Because there’s such a huge harvest to be gathered, Jesus tells us to pray for help, to pray for laborers (workers, farmers) — people that God will “send out” into the fields. I love the language in The Message: “What a huge harvest!” he said to his disciples. “How few workers! On your knees and pray for harvest hands!” I invite and encourage you to join me in praying that God will send out workers (missionaries) into the harvest here in the Juniata Valley and beyond!
Missionaries: Sent ones
God’s values must become our values, and God’s values are missionary values. As followers of Jesus Christ, we are missionaries — people who are sent on a mission! But it’s not just any mission, it’s the mission of spreading the revolution, of forming disciples of Jesus Christ!
Ecclesia (“church”) means “called out ones.” As member’s of the church, we are not “called out” to live in isolation, to be a club (even a spiritual club), we are called out for mission! Jesus said, "As the Father has sent me, I am sending you" (John 20.21).
Whenever I think of our mission, I think of the Great Commandment and the Great Commission (Matthew 22.35-40; Matthew 28.18-20). I also like what Peter says: "But you are God’s chosen and special people. You are a group of royal priests and a holy nation. God has brought you out of darkness into his marvelous light. Now you must tell all the wonderful things that he has done." (1 Peter 2.9, emphasis added)
I recently read The Story We Find Ourselves In (by Brian McLaren). In it, there are some great words on mission and the missional community. Here are a couple quotes …
“So Jesus brings together this community of men and women who are called out from the crowds to be disciples, and then these disciples will be sent back into the world on a mission of expressing Jesus’ message of God’s kingdom, and helping others become disciples who will in turn help others, and so on. I guess that’s the way the revolution spreads.” (127)
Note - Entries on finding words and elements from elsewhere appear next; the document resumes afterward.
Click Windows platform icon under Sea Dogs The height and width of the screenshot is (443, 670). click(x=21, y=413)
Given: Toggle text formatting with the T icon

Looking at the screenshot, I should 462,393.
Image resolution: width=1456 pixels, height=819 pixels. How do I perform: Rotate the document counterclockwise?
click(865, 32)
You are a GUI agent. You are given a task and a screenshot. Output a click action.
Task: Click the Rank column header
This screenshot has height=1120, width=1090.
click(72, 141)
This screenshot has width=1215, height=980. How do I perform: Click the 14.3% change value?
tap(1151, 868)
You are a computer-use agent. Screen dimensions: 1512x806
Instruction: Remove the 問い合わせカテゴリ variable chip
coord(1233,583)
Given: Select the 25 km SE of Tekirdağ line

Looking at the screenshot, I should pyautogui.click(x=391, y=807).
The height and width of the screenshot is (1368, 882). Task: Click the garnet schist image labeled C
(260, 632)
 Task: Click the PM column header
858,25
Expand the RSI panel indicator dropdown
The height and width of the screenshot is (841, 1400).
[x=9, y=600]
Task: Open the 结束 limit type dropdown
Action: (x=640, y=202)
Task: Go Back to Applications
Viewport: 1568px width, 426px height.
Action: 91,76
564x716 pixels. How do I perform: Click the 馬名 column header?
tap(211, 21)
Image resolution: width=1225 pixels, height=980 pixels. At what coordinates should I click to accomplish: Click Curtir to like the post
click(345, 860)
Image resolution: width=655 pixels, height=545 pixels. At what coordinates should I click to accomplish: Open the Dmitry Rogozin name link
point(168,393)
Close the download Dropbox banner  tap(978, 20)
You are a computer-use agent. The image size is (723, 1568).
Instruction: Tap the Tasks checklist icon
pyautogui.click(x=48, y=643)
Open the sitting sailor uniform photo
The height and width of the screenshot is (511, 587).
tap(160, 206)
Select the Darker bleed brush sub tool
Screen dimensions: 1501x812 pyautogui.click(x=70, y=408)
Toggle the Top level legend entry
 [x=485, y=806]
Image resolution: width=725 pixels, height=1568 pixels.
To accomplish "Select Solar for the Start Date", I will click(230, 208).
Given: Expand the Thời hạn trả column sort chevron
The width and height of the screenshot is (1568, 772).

“Jesus was sent into the world to express, in word and deed, the saving love of God. We, as a community of faith, are similarly sent into the world to express, in word and deed, the saving love of God. Jesus was sent here on a mission, and he said, ‘As the Father sent me, so I send you.’ We have the mission, or … God’s mission has us.” (133)
Pope John Paul II was a great example of someone who ran the race till the very end. He was an 84 year-old guy who simply never quit! Even in recent days, he defied the advice of his doctors and recommendations of his advisers and attempted to speak to the people from his window. Even though he was unable to do so, he at least demonstrated great tenacity.
If you and I are going to be faithful to God in our mission, I believe it requires a life of commitment to God’s mission on earth. God calls and invites us to let God work through us in our world!
Maintain a heart connection with God
The journey gets difficult at times, but the key is for us to maintain a vital connection with God.
“If you’re drinking deep enough from the well, you’ll be wet enough to avoid burnout.” (Bishop Jane Allen Middleton)
God works through us. When we maintain a vital connection with God, it’s not us doing the work; it’s God working in and through us!